I wonder what the "new realtor" and "renewing realtor" license count is these days?
"Right . . . smells like a bottom to me.
Is it today? Tomorrow? Next month? Who knows, but it is near."
I happen to think your argument about the subprime talk would be more akin to saying something like "stay out of fiber optic companies, but invest in other tech stocks" back in the .dom bubble.
I read recently that a poll conducted by the Boston Consulting Group showed 55 percent of Americans believe they could sell their house for more money now than a year ago.
Yet the trend shows increasing inventories of homes, and fewer potential buyers (mortgages becoming harder to obtain). While at the same time huge numbers of ARM loans are resetting.
So when the polls reflect the reality, and people all feel housing is a disaster (as it is for the builder's right now), then your logic might call for the actual bottom. In a year or two.
However, that said, your suggested investments get their value based upon homes being built, and if people thikning housing is a disaster, it may be longer from that contrarian indicator until the point when construction would actually pick up.
These stocks are still being sold. When they report disappointing earnings and the stocks cease to decline further, that's when I'll get interested -- when the sellers are gone.
75% of the small home builders are going to file chapter 11 if they haven't already.
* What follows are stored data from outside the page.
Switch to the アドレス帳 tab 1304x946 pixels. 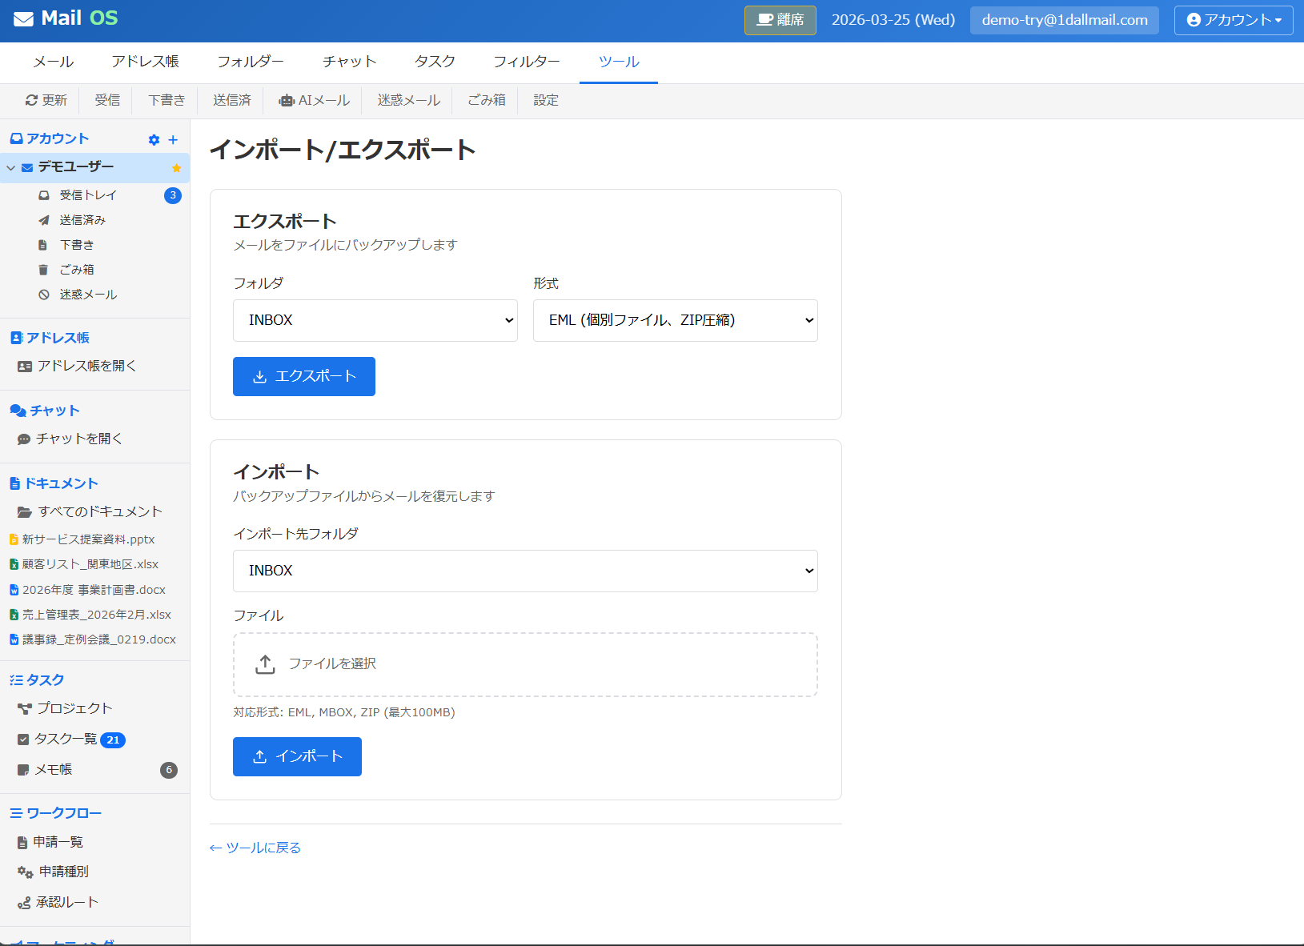click(x=145, y=62)
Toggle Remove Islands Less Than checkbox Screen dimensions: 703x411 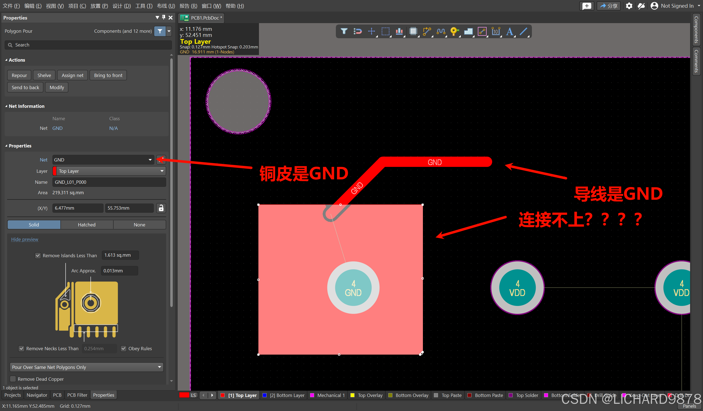(x=38, y=255)
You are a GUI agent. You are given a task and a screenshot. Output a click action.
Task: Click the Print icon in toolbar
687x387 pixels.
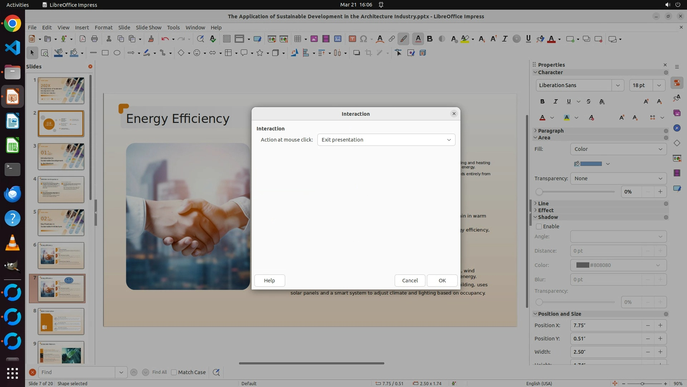coord(94,39)
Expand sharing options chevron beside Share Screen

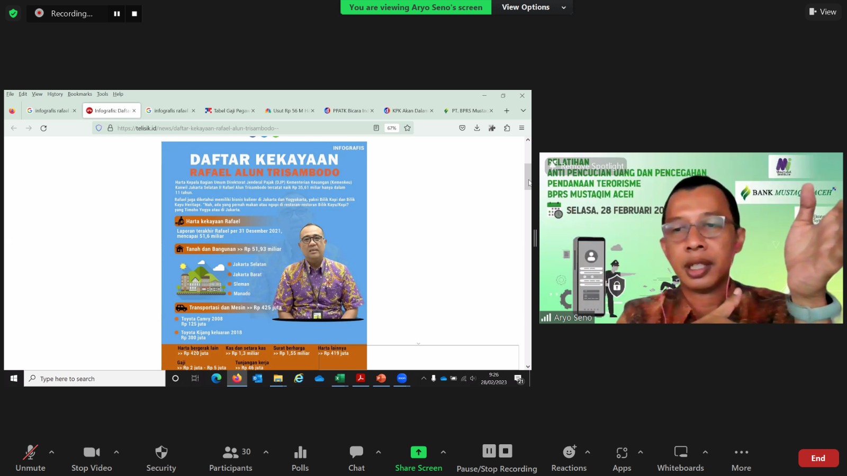pos(443,452)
The big guys are suffering with massive write downs and their most talented people running for the door--no profits means no real income for the skillful few who actually make the money for the large tract builders...thus the talent is/will jump ship.
Oversight is returning to the mortgage business and therefore the buyer pool will continue to shrink--all of the ignorant buyers that really "drove" prices will no longer be able to get a loan--no "traffic" means that the savvy buyers who can still qualify for a loan will wait to see how prices trend--plenty of nice rentals available.